Copy out the lines exactly as they are, from the line with "Open the Change teams link" up to and including the line with "(x=23, y=137)", and nothing else. Leave the pictures out of your copy.

** begin DATASET CONTENT **

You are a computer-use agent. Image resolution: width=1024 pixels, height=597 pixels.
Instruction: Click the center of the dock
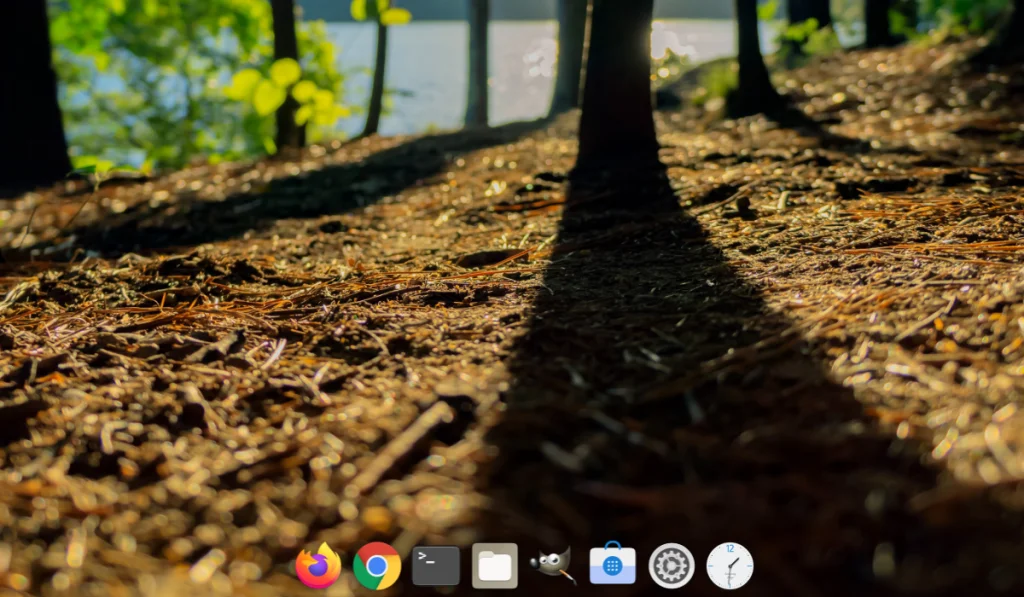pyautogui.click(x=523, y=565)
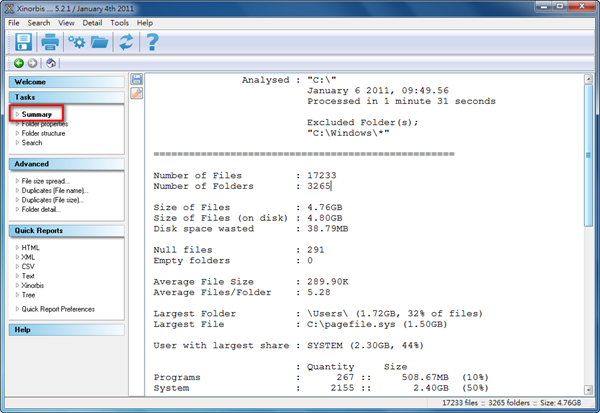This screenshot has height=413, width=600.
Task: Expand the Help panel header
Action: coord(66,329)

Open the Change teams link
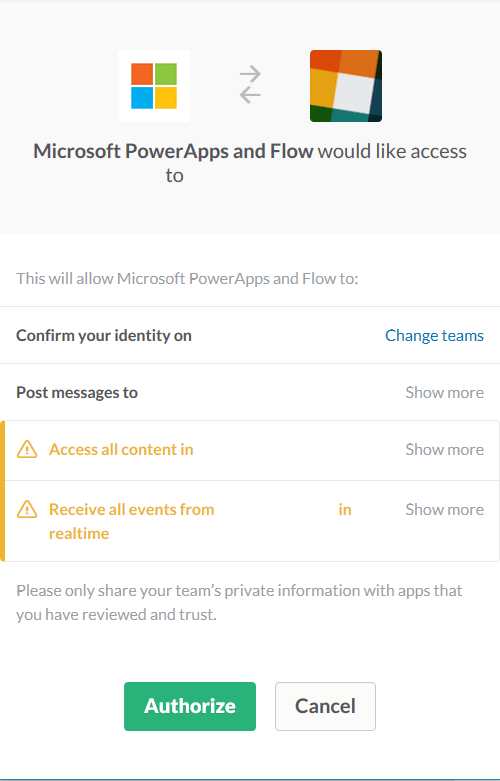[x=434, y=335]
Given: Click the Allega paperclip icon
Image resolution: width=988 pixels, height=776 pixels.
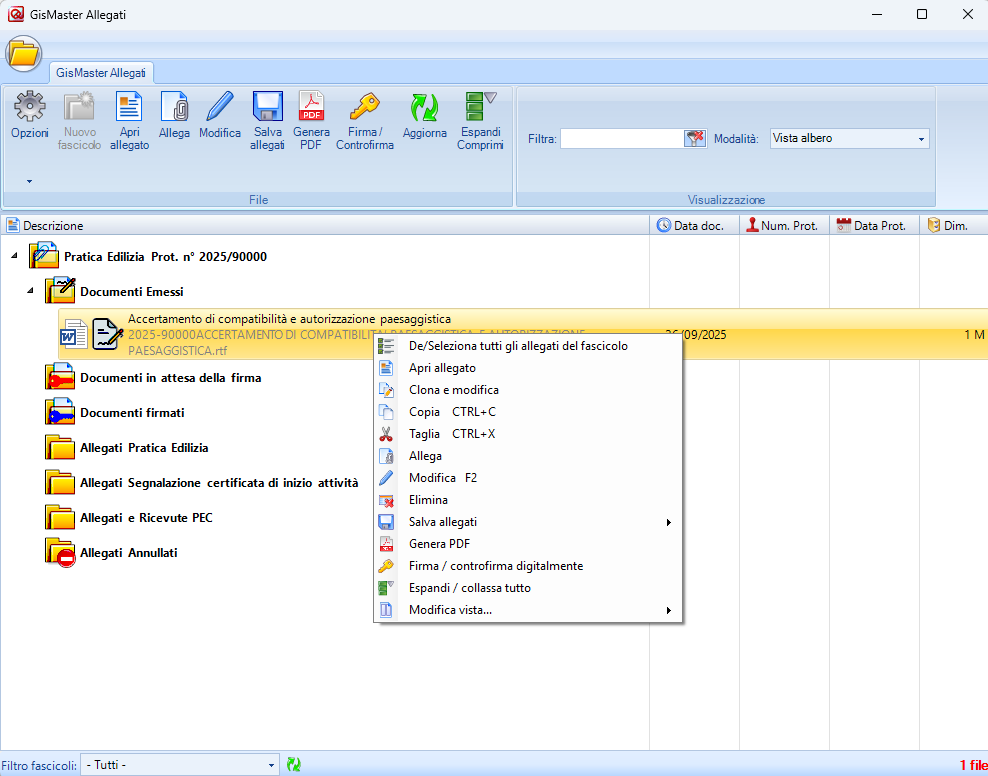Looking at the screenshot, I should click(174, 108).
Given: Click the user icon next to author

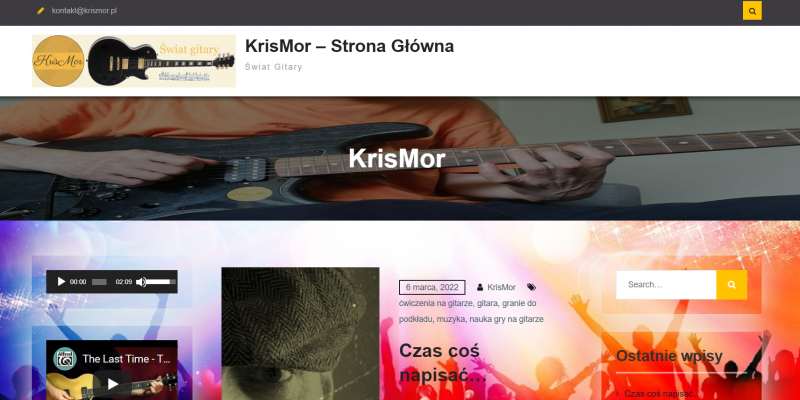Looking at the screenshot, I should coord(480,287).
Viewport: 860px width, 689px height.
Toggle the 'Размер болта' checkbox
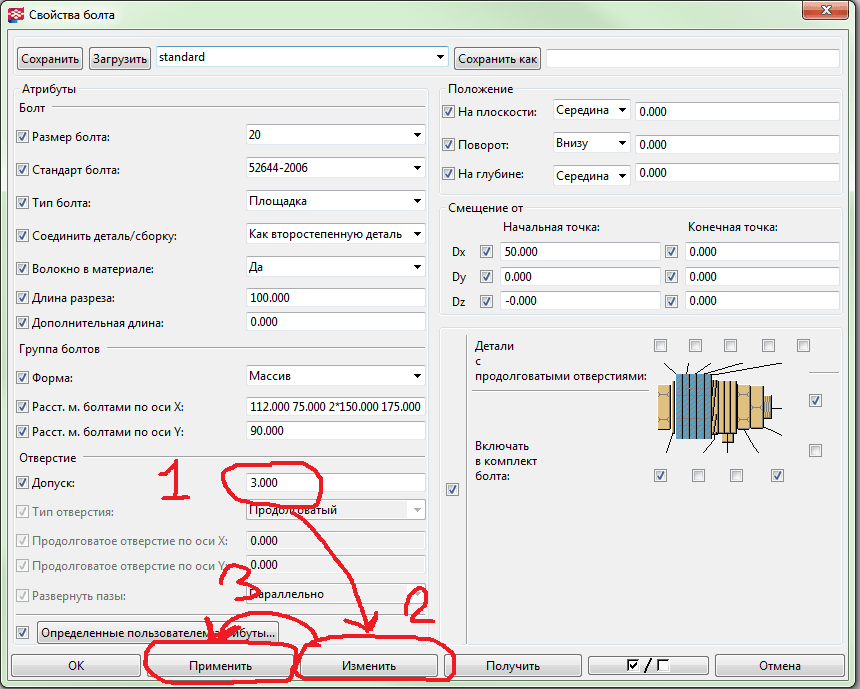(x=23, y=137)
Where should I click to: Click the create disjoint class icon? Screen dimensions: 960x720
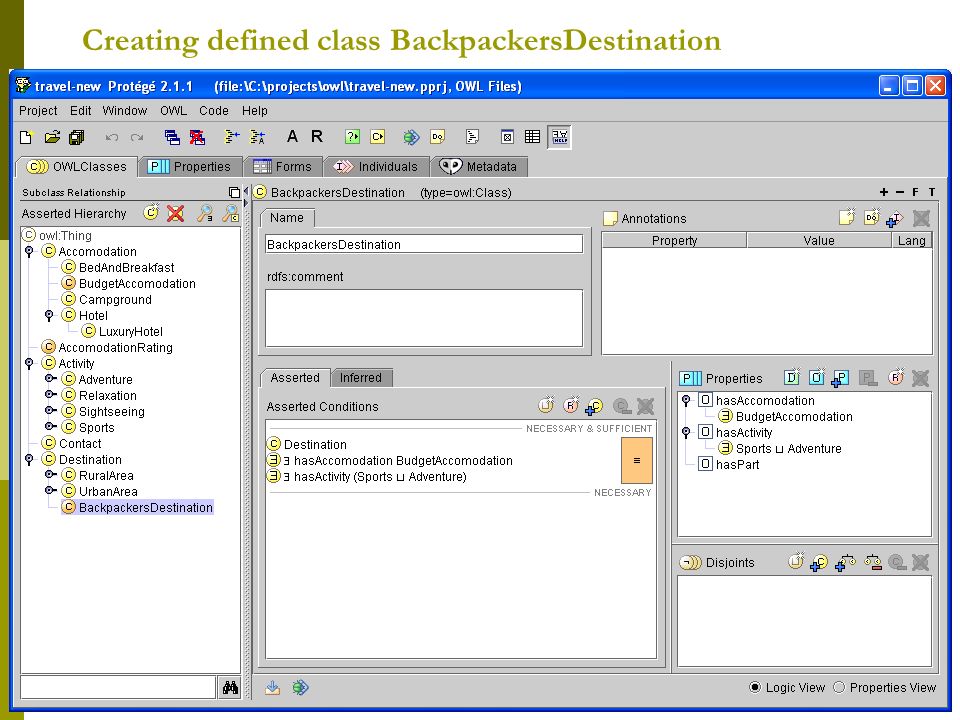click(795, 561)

** end DATASET CONTENT **
** begin DATASET CONTENT **

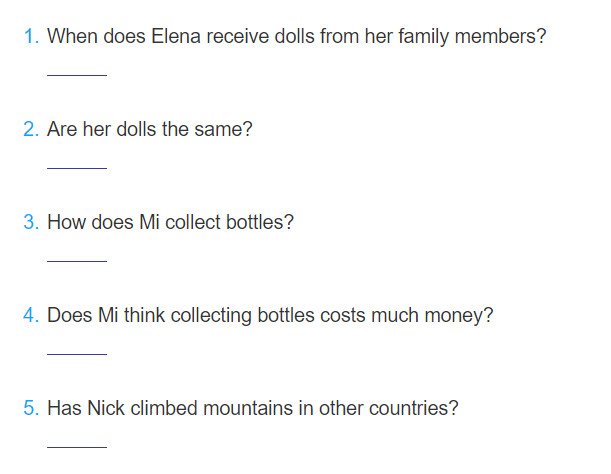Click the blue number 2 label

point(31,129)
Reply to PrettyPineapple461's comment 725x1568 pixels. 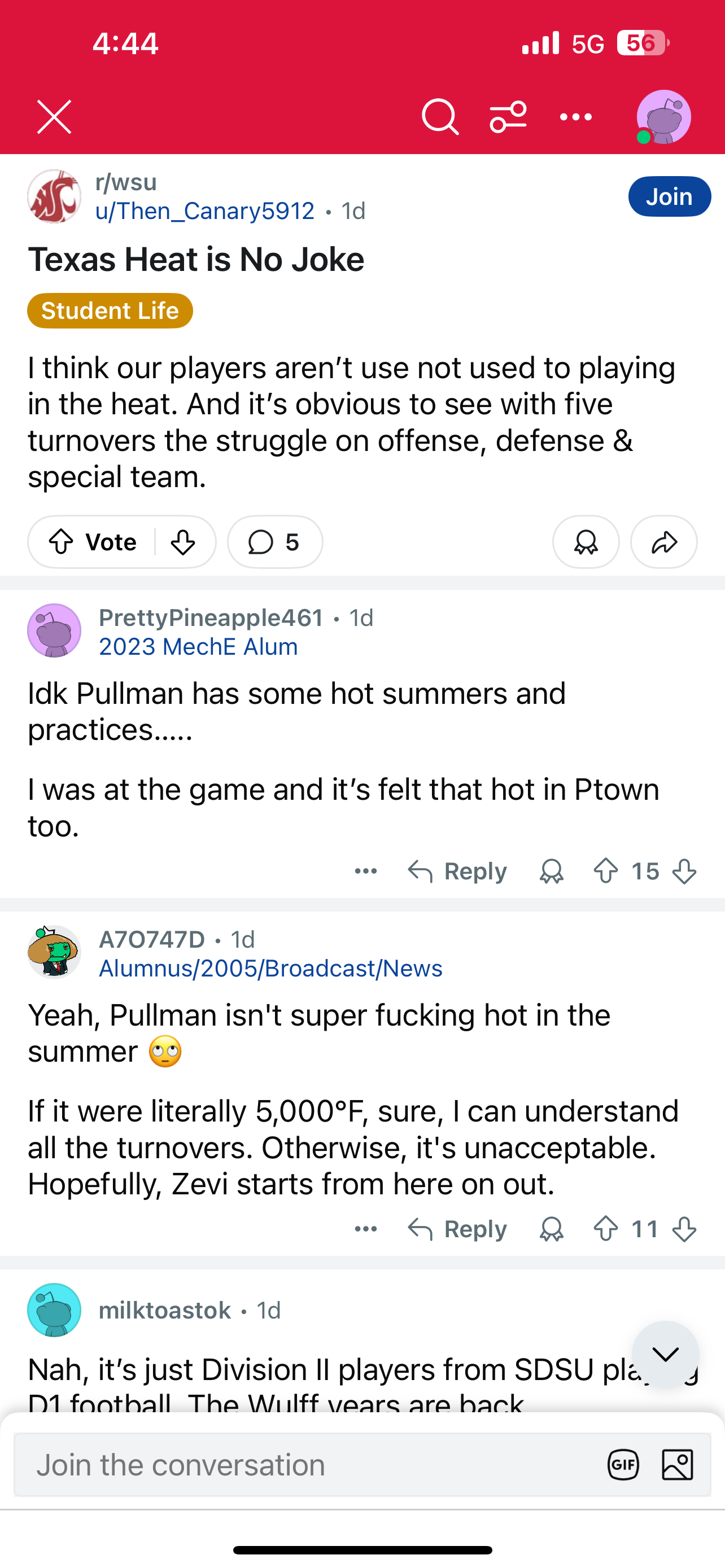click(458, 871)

** end DATASET CONTENT **

▸ **OUTPUT FOR THIS TASK**:
Open the Change teams link
[x=434, y=335]
Given: Click the Allega paperclip icon
Image resolution: width=988 pixels, height=776 pixels.
Looking at the screenshot, I should click(174, 108).
Given: Click the user icon next to author

Looking at the screenshot, I should coord(480,287).
Viewport: 860px width, 689px height.
Toggle the 'Размер болта' checkbox
(x=23, y=137)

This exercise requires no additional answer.